Cyberpunk: That stems from the Gibson novels, which came out in the early eighties.

Hacker and Warez: There were hackers and Warez long beofre the net. People were trading Warez on 5&1/4" disks back in Apple II days.

Download & Upload: Come on people, that even pre-dates Fido-Net.

Modem: Err, someone already covered this. But anyone remember acoustic couplers? And the uber geek in your circle of friends who could whistle a 300Baud connect tone?

Wi-Fi: Nothing to do with the internet, really. Its just a general networking protocol.

Maillist, E-Mail, Mail this that and the other: Umm, E-mail goes WAY before the internet. I remember sending e-mails in the fidonet days, back in the 80s, and while the whole concept was new and interesting to me, it had been around for years before that. Maillist, and all the other "Email" dependant words also came along beforehand.

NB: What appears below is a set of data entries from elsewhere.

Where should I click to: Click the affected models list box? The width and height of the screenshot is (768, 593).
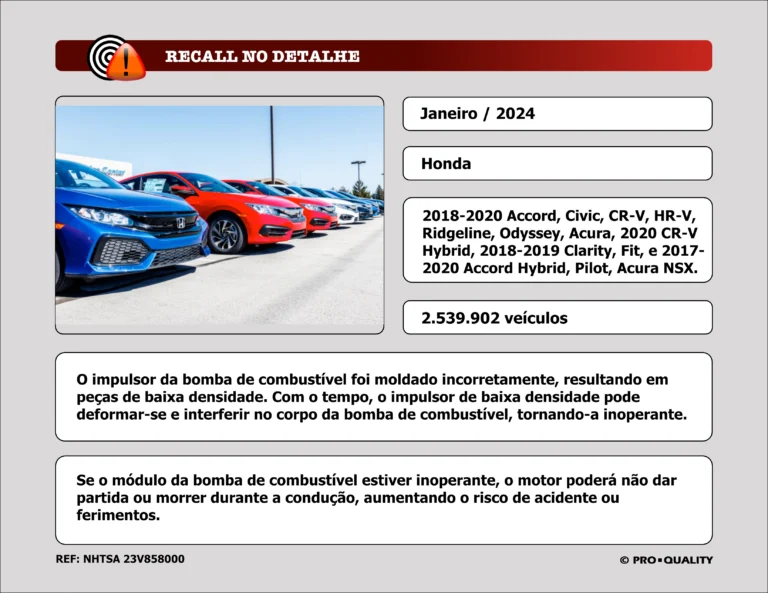coord(557,241)
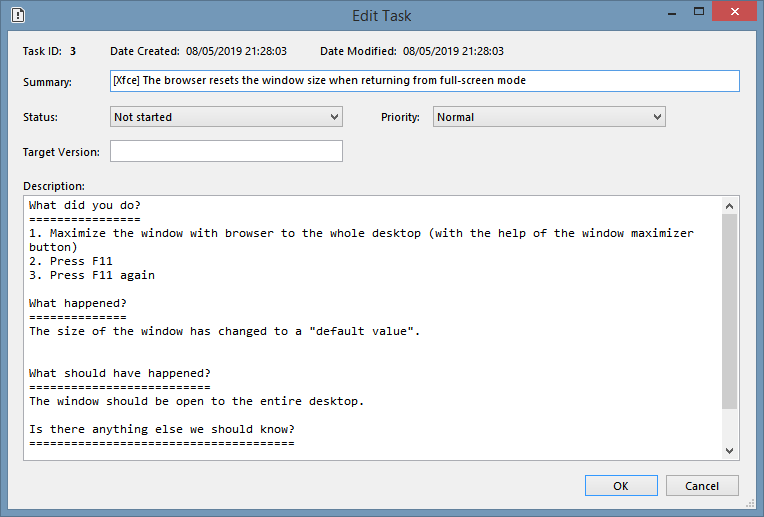This screenshot has height=517, width=764.
Task: Click the scrollbar track below the thumb
Action: click(729, 426)
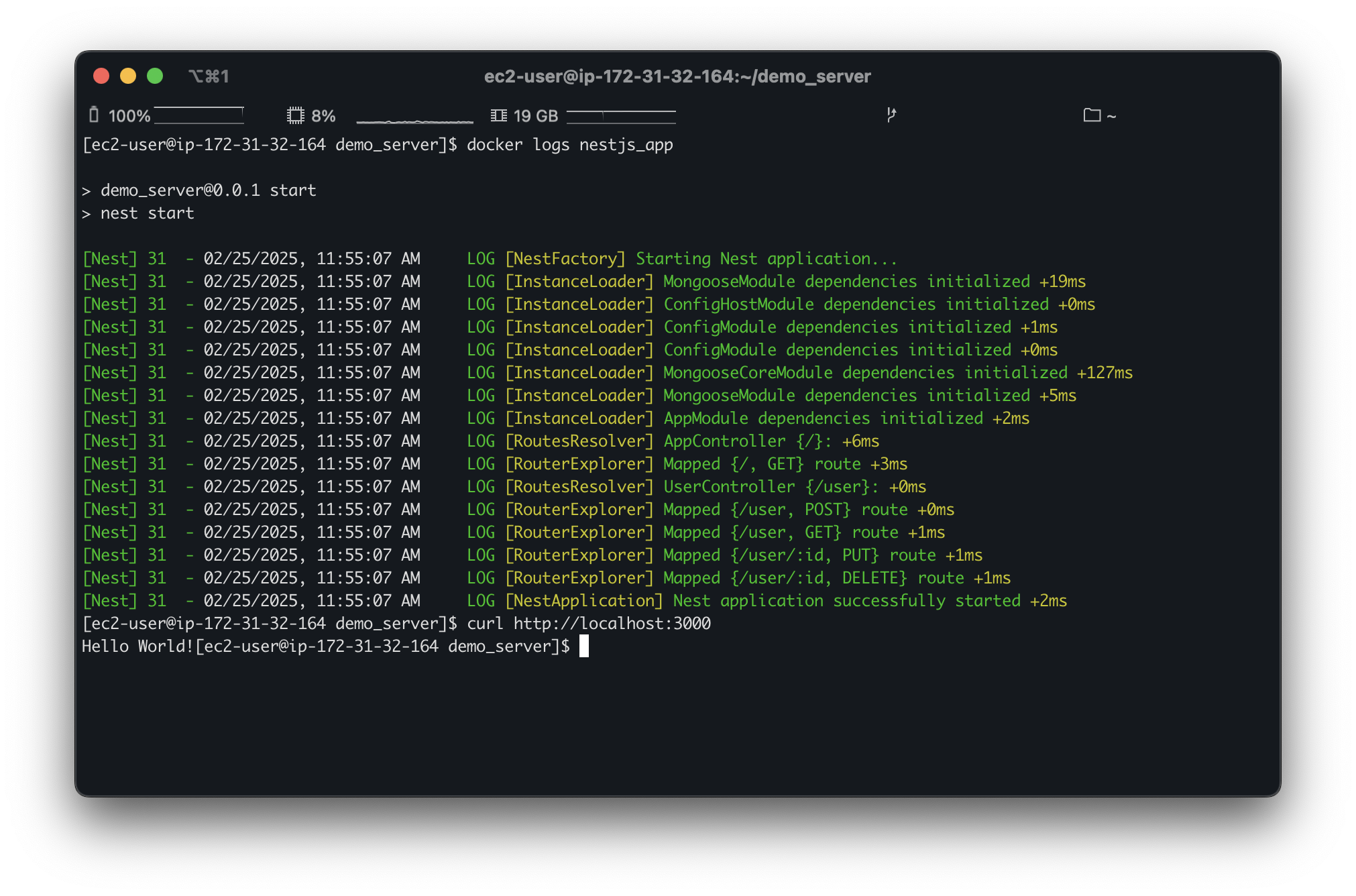
Task: Click the memory RAM icon
Action: point(498,115)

Netiquette, Netizen: I think I read these in a Gibson novel, or it might have been somewhere hlse. These words came out of the Sci-Fi litt, not the net itself. A lot of those books WAY predate the internet. What made Gibson so visionary was he was talking about abstract concepts in the early eighties, things that scientists and academics thought was possible, but weren't really sure about. Now, in retrospect, we can look back at those books and just say "Whoa, dude was BANG on!". If you want to find the origin pf much of the language in here, go read a box or two late 70s early 80s sci-fi, make sure its sprinkled with a heavy dose of Gibson, and you'll discover most of the terminology was sitting around waiting for technology to catch up with it.